Band Alternate Low Chest Fly
- Músculo objetivo
- Pectoralis Major Sternal Head
- Músculos sinergistas
- Biceps Brachii, Deltoid Anterior, Pectoralis Major Clavicular Head
- Equipamiento
- Band
- Parte del cuerpo
- Chest
- Tipo
- Strength
The band alternate low chest fly is a resistance-band isolation move that targets the lower chest (pectoralis major, sternal head) by sweeping one arm at a time from low to high across your body. The front deltoids, upper chest (clavicular head), and biceps assist, making it a joint-friendly way to build chest definition and control without heavy loading.
Cómo hacer el Band Alternate Low Chest Fly
- 1Anchor the band low behind you, near floor level, and hold one handle in each hand with your palms facing forward.
- 2Step forward to take up the slack, stagger your feet for balance, and brace your core with a slight forward lean from the hips.
- 3Start with both arms down and slightly out to your sides, elbows softly bent and locked at that angle throughout.
- 4Sweep one arm up and across your body toward the opposite shoulder in a wide arc, squeezing the lower chest at the top.
- 5Pause briefly at the top with the working hand near chest height, feeling the contraction in the lower-chest fibers.
- 6Lower that arm under control back to the starting position without letting the band snap you back.
- 7Repeat with the other arm, alternating sides for the full set while keeping the non-working arm stable.
- 8After your last rep, control the band back to the anchor and release the tension safely.
Consejos de técnica
- Keep a fixed, soft bend in your elbow the whole rep so it stays a fly, not a press driven by your arms.

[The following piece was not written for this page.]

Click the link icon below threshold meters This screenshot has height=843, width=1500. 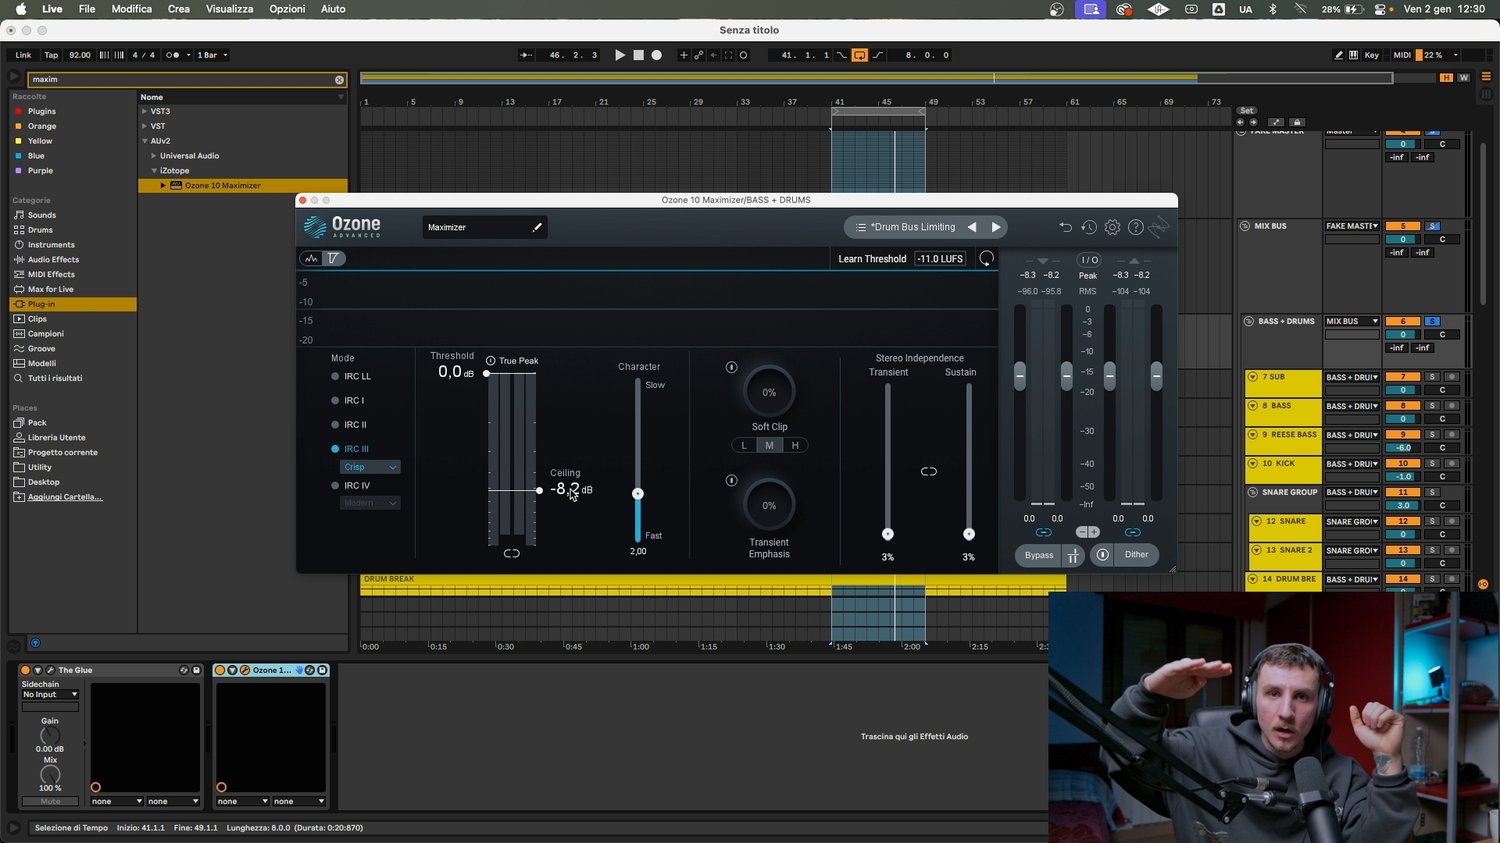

- Lead the movement with your chest by drawing the working hand up and inward, finishing high to bias the lower fibers.
- Move one arm at a time slowly and deliberately, resisting the band on the way down for tension through the full range.
- Adjust your distance from the anchor to set resistance: step further away for more tension, closer for less.
Errores comunes
- Bending and straightening the elbow like a press, which shifts work to the triceps and shoulders instead of the chest.
- Letting the band yank your arm back at the bottom, losing control and tension and risking a shoulder strain.
- Swinging the torso to throw the arm up, which uses momentum instead of the lower-chest fibers.
- Standing too close to the anchor so the band goes slack near the top and the chest stops working.
Preguntas frecuentes
What muscles does the band alternate low chest fly work?
It mainly works the lower chest (pectoralis major, sternal head), with the front deltoids, upper chest (clavicular head), and biceps assisting as you sweep each arm low to high.
Why alternate arms instead of pressing both together?
Alternating lets you focus on one side at a time for better mind-muscle connection and even development, and it keeps constant tension on the chest while the other arm rests briefly.
How many sets and reps should I do?
For this isolation move, 2-3 sets of 12-15 reps per arm with a controlled tempo works well. Pick a band that makes the last few reps challenging without breaking form.
Is the band alternate low chest fly good for beginners?
Yes. The band loads the movement gently and is easy on the joints, so it is a good way to learn the fly pattern and build lower-chest control before adding heavier resistance.